Matthew 2:1–12 – In the time of King Herod, after Jesus was born in Bethlehem of Judea, wise men from the East came to Jerusalem, 2 asking, “Where is the child who has been born king of the Jews? For we observed his star at its rising, and have come to pay him homage.” 3 When King Herod heard this, he was frightened, and all Jerusalem with him; 4 and calling together all the chief priests and scribes of the people, he inquired of them where the Messiah was to be born. 5 They told him, “In Bethlehem of Judea; for so it has been written by the prophet: 6 ‘And you, Bethlehem, in the land of Judah, are by no means least among the rulers of Judah; for from you shall come a ruler who is to shepherd my people Israel.’” 7 Then Herod secretly called for the wise men and learned from them the exact time when the star had appeared. 8 Then he sent them to Bethlehem, saying, “Go and search diligently for the child; and when you have found him, bring me word so that I may also go and pay him homage.” 9 When they had heard the king, they set out; and there, ahead of them, went the star that they had seen at its rising, until it stopped over the place where the child was. 10 When they saw that the star had stopped, they were overwhelmed with joy. 11 On entering the house, they saw the child with Mary his mother; and they knelt down and paid him homage. Then, opening their treasure chests, they offered him gifts of gold, frankincense, and myrrh. 12 And having been warned in a dream not to return to Herod, they left for their own country by another road.
Summary – Most Christians are familiar with the story of Magi coming from the East. We often see the icon’s three kings on camels at this time of year, though the text here does not specify three. In our nostalgic view of Christmas we picture three kings bowing to the newborn Jesus, along with animals and shepherds, and sometimes Santa Claus. The real story is much more dramatic that Christmas pageants. The Gospel of Luke, written to a Rome-wide audience, contrasts the birth of Jesus with the claim of Caesar Augustus claiming to be a god (Lk. 2). But in Matthew (written to Jews) the contrast is between the infamous Herod the Great, titled by Rome as “King of the Jews” (39 BC), and the actual King of the Jews, the Messiah to all nations. Herod the Great is a study in a wicked ruler; he was hated by the Jews of his day. He had many people killed, even his (favorite) wife and some of his own children. However, he was a major player on the world scene at this time. He presented many costly presents for the likes of Julius Caesar, Antony, Cleopatra, and most of all, Augustus (Octavius) Caesar. Matthew makes clear that through the prophecies of the Scriptures the birth place of the Messiah could be known and possibly the general time (Mic. 5:2; Dan. 9:24ff). When the Magi found Jesus, probably 1-2 years old at the time (after Jesus was born, v1). They knelt down and worshiped Him and gave Him gifts of gold, frankincense, and myrrh. God warned them against the evil of Herod and they “went home by another way.” The Magi event is one of the major themes of Epiphany because it is the first hint that the true King of the Jews is actually the Savior of all Nations, the Light of the world.

Data records.
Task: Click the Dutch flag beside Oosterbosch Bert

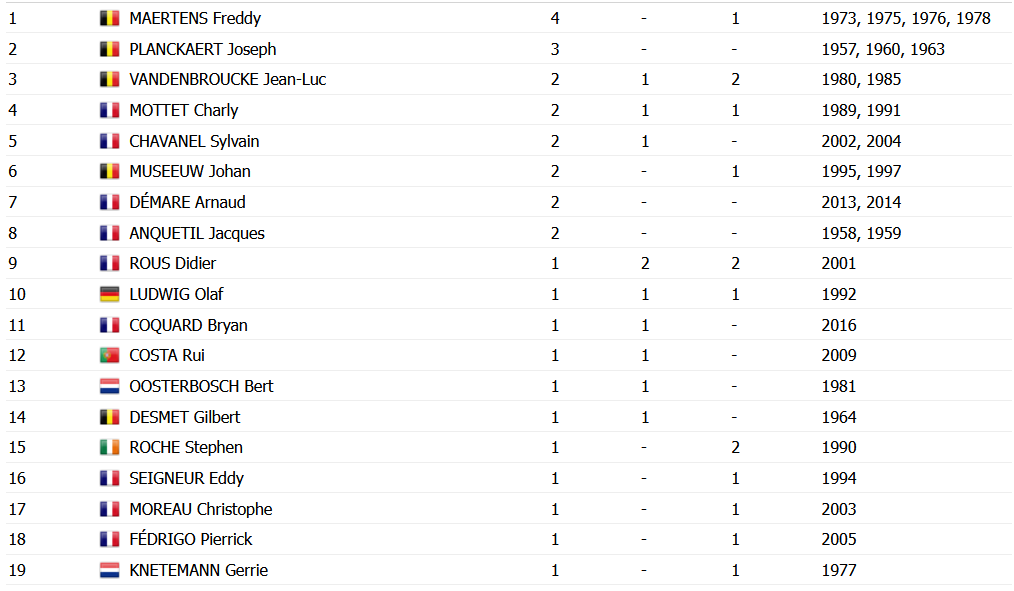Action: pos(110,386)
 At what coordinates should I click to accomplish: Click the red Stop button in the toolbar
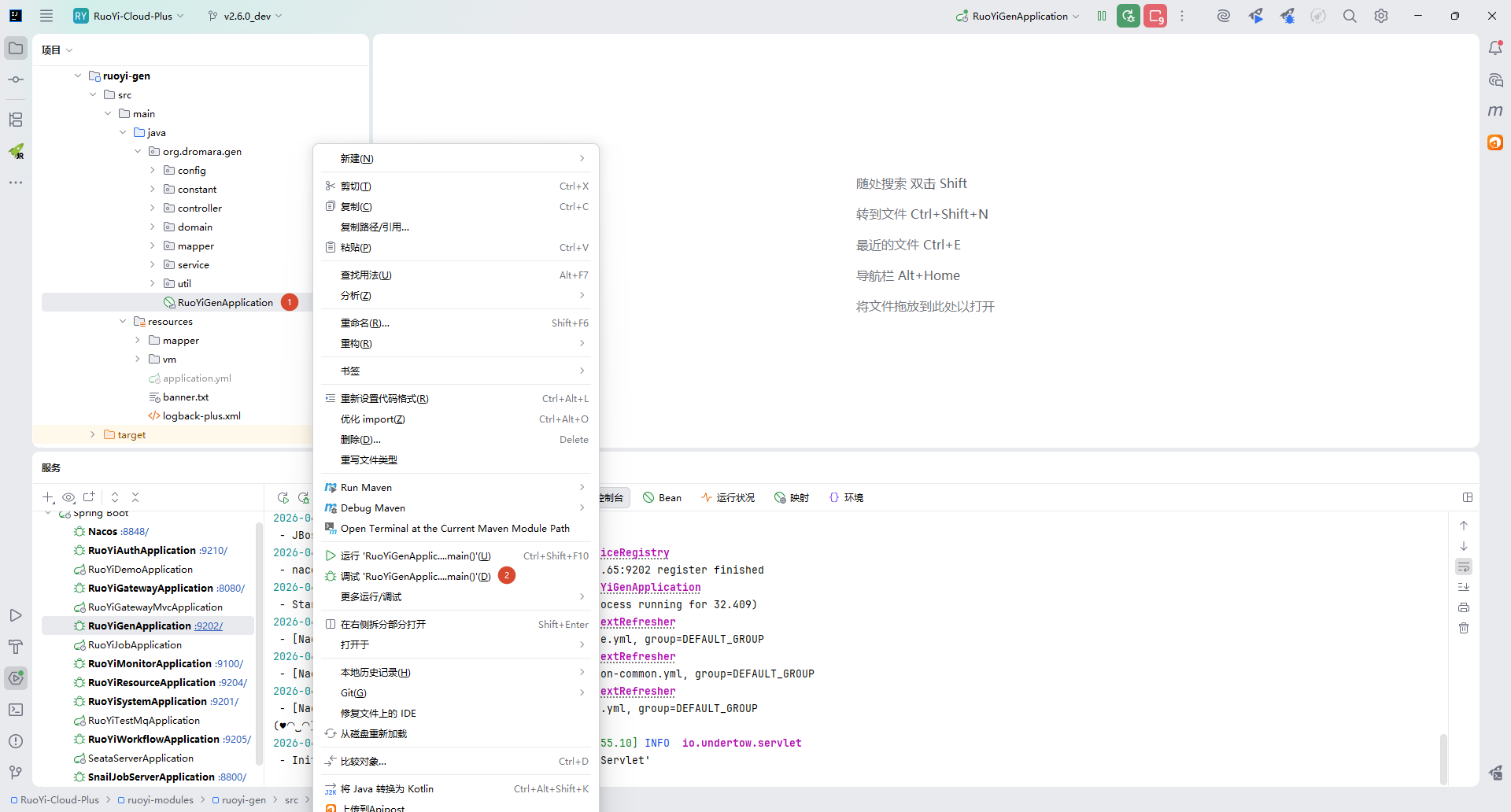point(1154,16)
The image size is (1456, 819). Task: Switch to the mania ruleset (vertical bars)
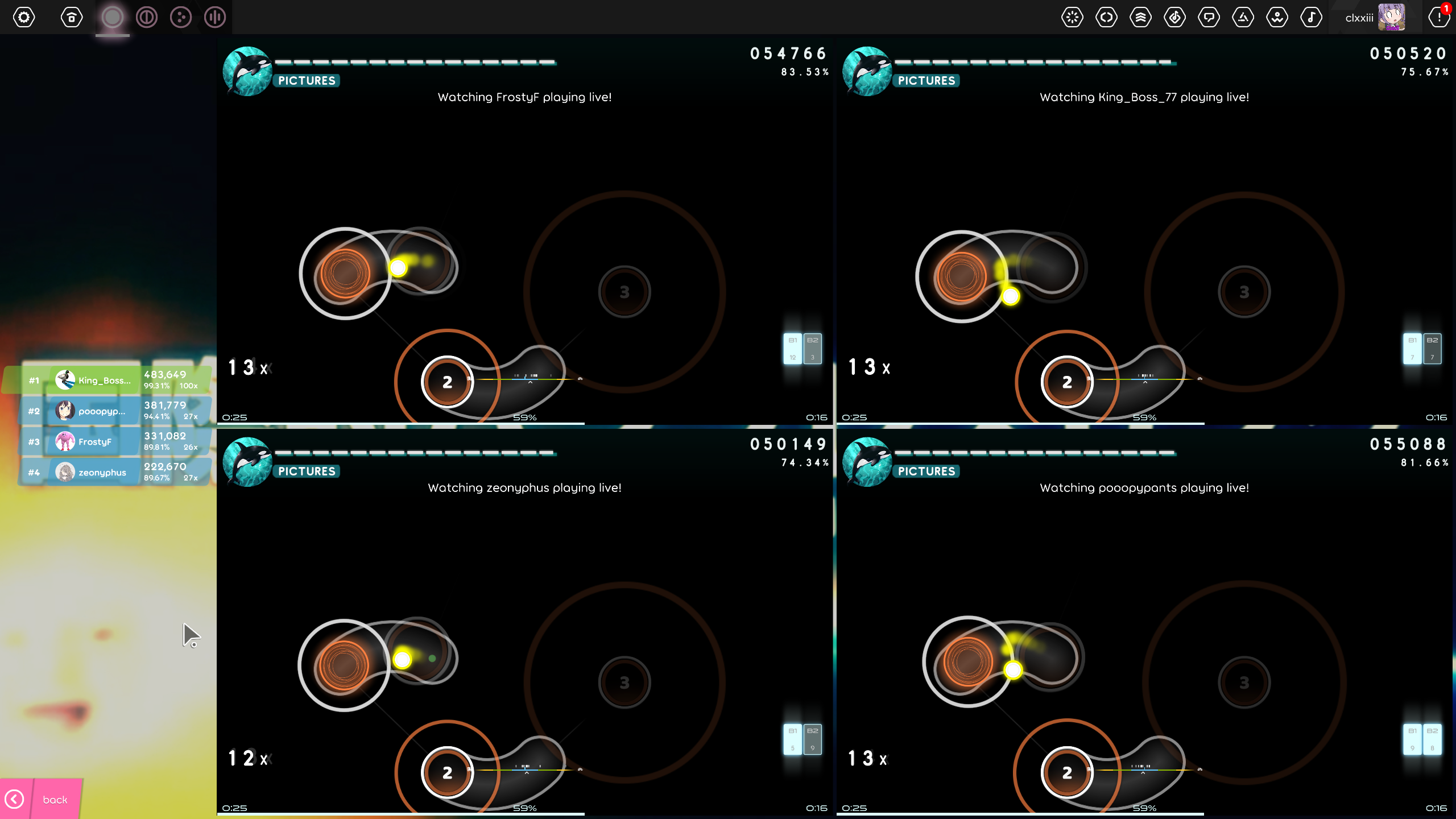click(x=215, y=17)
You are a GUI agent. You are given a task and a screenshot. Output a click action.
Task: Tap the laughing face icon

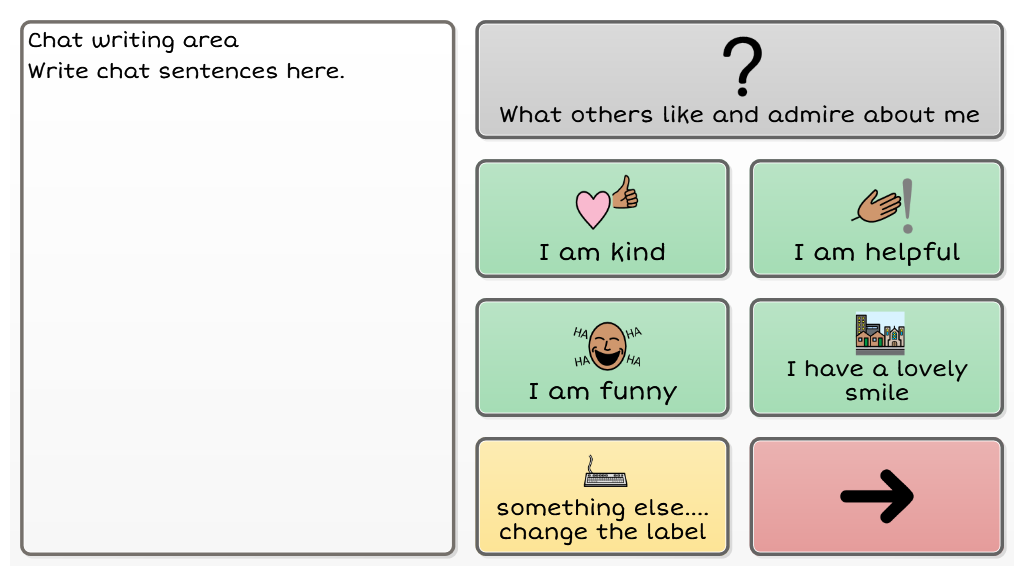tap(607, 345)
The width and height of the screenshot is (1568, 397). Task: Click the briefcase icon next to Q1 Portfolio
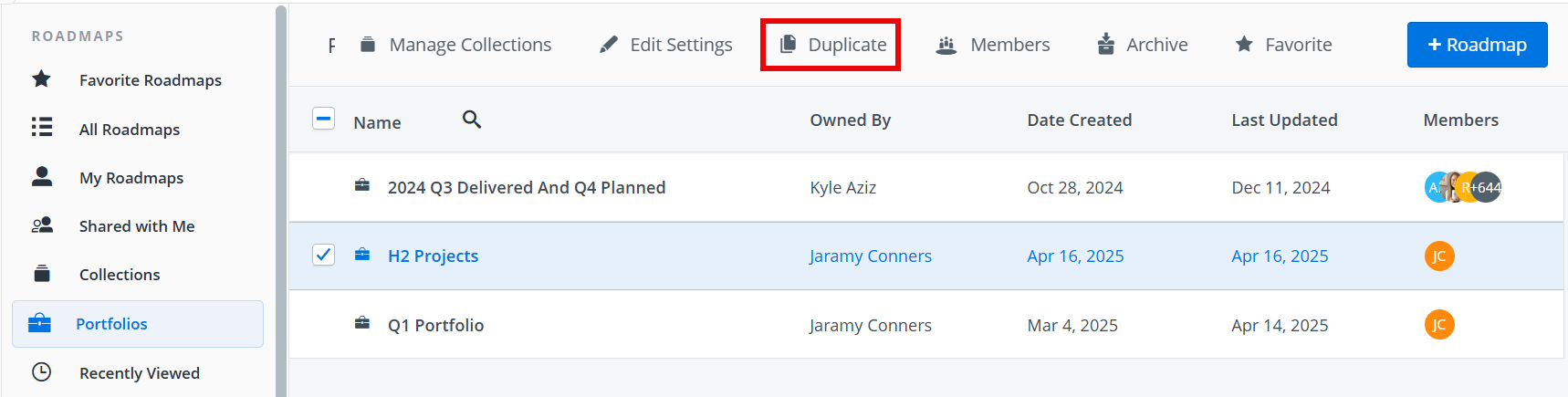(362, 324)
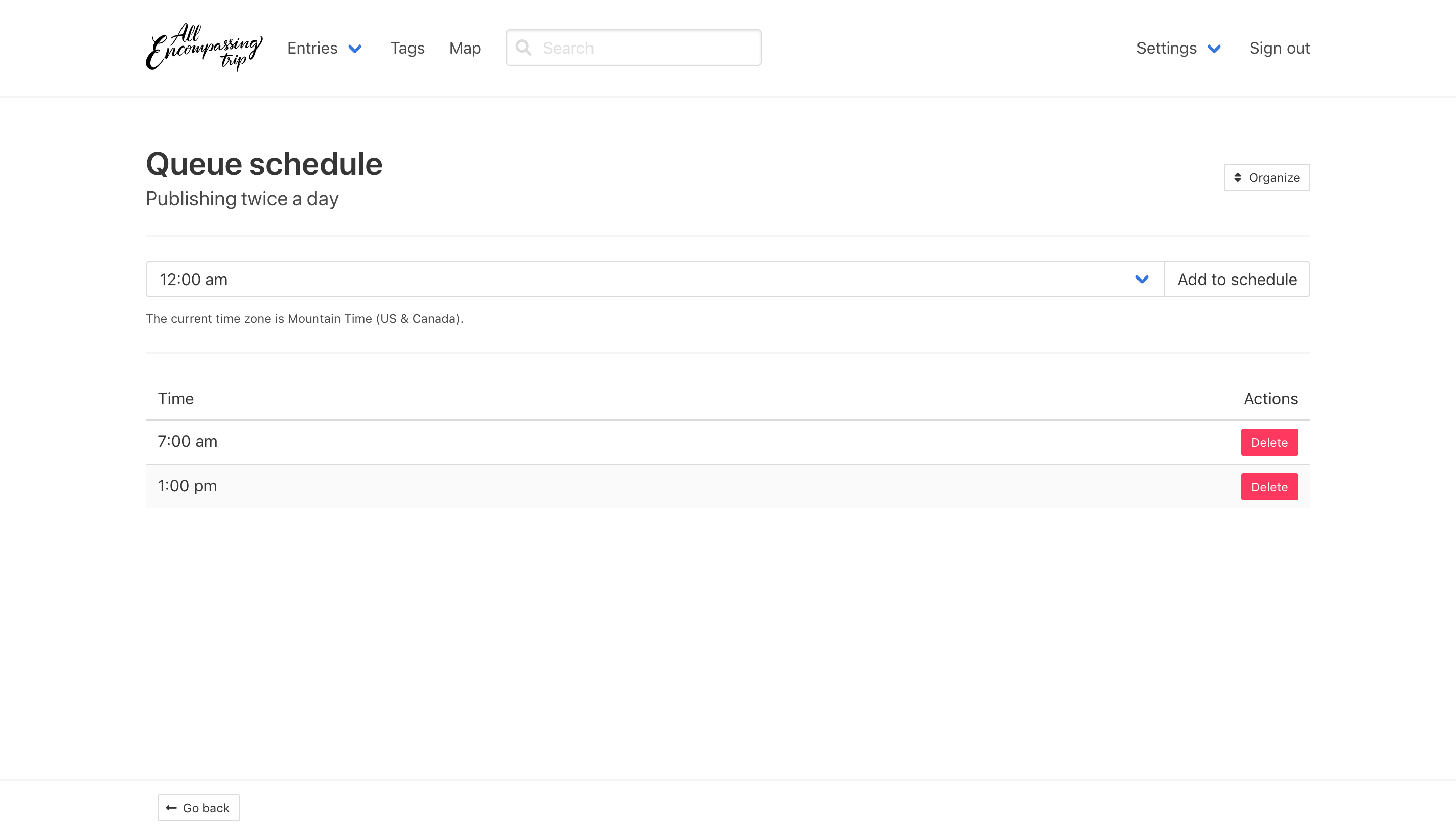Delete the 1:00 pm schedule entry
The width and height of the screenshot is (1456, 834).
pos(1269,487)
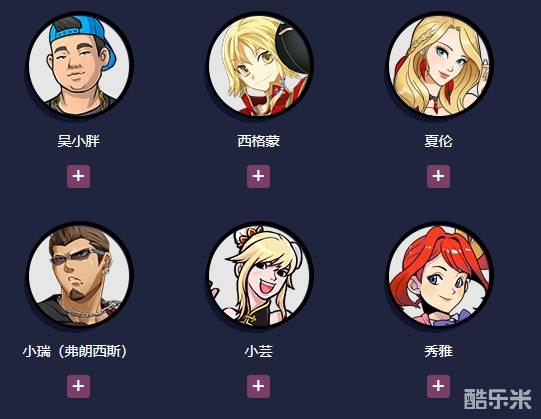Open the red-haired 秀雅 avatar

tap(439, 275)
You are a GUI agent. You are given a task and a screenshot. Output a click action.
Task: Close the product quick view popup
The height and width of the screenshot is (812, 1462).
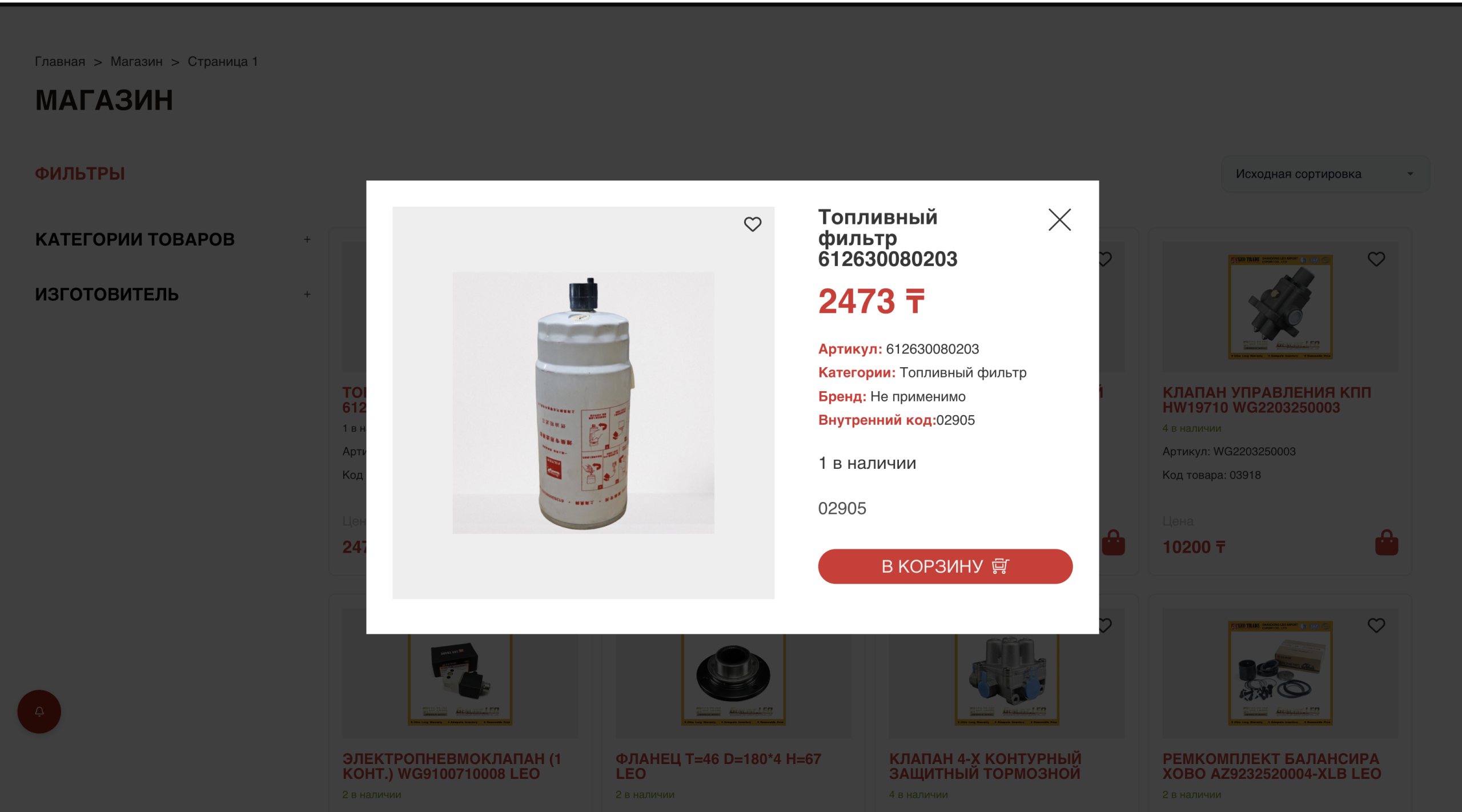pos(1059,219)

Exercise prompt.
Do these statements agree with the Magi text? Answer yes or no for each, quoting the words of the text that decide it. 1. The wise men are said to be three in number. 2. Herod learned from the wise men the exact time the star had appeared. 3. After finding the child, the wise men went back to Herod.

Completed exercise.
1. No: "though the text here does not specify three"
2. Yes: "learned from them the exact time when the star had appeared"
3. No: "having been warned in a dream not to return to Herod, they left for their own country by another road"